Анна Кузнецова. Ежедневное Чтение

Ирина Дедюхова. Дедюховские сказки. — М.: Олма-Пресс, 2004.

Большинство исследователей фольклора считает, что современную сказку написать невозможно. Вот опровергающий это мнение пример: соблюдены все параметры жанра, пережившего здесь перекрестное опыление с политическим анекдотом, девичьим рассказом и компьютерной бродилкой. Психологически точные детали в этом контексте особенно забавны: невозможно не улыбаться, следя за фантастическими перипетиями совершенно живых героев в условных, до конца придуманных пространствах.

http://magazines.russ.ru/znamia/2004/9/kuz28.html

Ирина Дедюхова. Повелительница снов. Роман. — М. — СПб: Летний сад, 2003.

Предубеждение мое против этой писательницы было весьма велико из-за ее поведения в сети: комплекс провинциальной гениальности, помноженный на форумное бешенство, обычно — признак графомана. Но теперь столь же велико мое убеждение, что Ирина Дедюхова — сильный прозаик. Ее сетевое поведение — истерика человека, долго не имевшего иной возможности заявить о себе. Кто виноват? Никто. Бесцензурная культура повергла в растерянность всех, показав, что писателей в России больше, чем читателей; что естественный отбор, пришедший на смену идеологической цензуре, еще более жесток; что докричаться из провинции негениальному, но настоящему писателю до своего читателя поможет только Интернет.
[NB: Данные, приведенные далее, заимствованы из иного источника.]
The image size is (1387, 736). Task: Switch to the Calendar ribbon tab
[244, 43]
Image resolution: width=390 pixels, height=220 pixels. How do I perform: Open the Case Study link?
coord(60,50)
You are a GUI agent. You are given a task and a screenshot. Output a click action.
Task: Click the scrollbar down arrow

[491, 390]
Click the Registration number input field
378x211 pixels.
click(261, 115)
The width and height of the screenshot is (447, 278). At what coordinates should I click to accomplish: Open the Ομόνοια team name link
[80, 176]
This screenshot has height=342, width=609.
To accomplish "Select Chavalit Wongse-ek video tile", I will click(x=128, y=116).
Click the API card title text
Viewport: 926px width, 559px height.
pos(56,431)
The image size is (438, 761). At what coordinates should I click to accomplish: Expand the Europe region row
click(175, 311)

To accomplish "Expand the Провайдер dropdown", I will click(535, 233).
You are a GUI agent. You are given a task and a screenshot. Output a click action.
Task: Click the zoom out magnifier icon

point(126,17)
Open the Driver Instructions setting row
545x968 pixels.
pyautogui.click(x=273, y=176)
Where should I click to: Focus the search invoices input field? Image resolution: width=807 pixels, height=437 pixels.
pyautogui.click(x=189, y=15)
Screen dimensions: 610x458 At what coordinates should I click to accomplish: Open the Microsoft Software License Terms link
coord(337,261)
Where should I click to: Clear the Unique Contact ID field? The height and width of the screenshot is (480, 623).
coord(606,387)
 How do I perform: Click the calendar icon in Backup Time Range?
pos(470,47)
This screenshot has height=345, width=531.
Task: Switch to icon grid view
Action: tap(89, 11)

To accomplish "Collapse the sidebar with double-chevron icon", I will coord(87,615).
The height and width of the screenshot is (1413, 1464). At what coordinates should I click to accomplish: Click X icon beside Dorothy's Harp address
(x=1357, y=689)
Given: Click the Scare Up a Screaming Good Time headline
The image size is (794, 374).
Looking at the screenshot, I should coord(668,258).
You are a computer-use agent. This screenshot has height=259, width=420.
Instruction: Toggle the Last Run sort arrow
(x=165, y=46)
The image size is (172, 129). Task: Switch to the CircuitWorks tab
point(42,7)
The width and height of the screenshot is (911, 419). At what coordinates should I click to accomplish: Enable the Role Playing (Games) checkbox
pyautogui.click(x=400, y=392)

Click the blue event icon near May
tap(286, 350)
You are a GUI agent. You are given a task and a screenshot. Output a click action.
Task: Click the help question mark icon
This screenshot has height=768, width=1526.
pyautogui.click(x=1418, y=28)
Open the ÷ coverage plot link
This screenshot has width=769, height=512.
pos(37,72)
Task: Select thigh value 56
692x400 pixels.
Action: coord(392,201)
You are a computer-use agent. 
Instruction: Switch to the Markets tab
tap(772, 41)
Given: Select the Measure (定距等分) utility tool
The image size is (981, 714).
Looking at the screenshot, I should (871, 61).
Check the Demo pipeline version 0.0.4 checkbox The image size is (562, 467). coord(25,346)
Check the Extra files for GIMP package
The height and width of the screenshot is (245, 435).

Роман классической традиции, с некоторым налетом архаики в реалистической части, держится на очень симпатичном, подзабытом уже образе человека героического склада, женщины, которой тесно в мелкой современности. Прямая композиция сегодня выглядит одновременно архаично и свежо, поскольку вот уже сколько-то лет прозаики ее избегают. А здесь — детство, юность, университеты и... аватары (прошлые жизни). Фантастика в эту систему вводится элегантно, с чувством юмора и меры, и выглядит на удивление органично. Дар сочетать осязаемо живое и всецело надуманное — особенность таланта писательницы. Еще одна особенность — возвращение в прозаический обиход слова "душа", в эпоху символизма и разгула женской лирики надолго заброшенного на антресоли поэтического хлама. Налет оккультно-терминологического значения, который акцентирует писательница, возвращая слову непринужденность обращения, снимает въевшийся в него налет сентиментальности.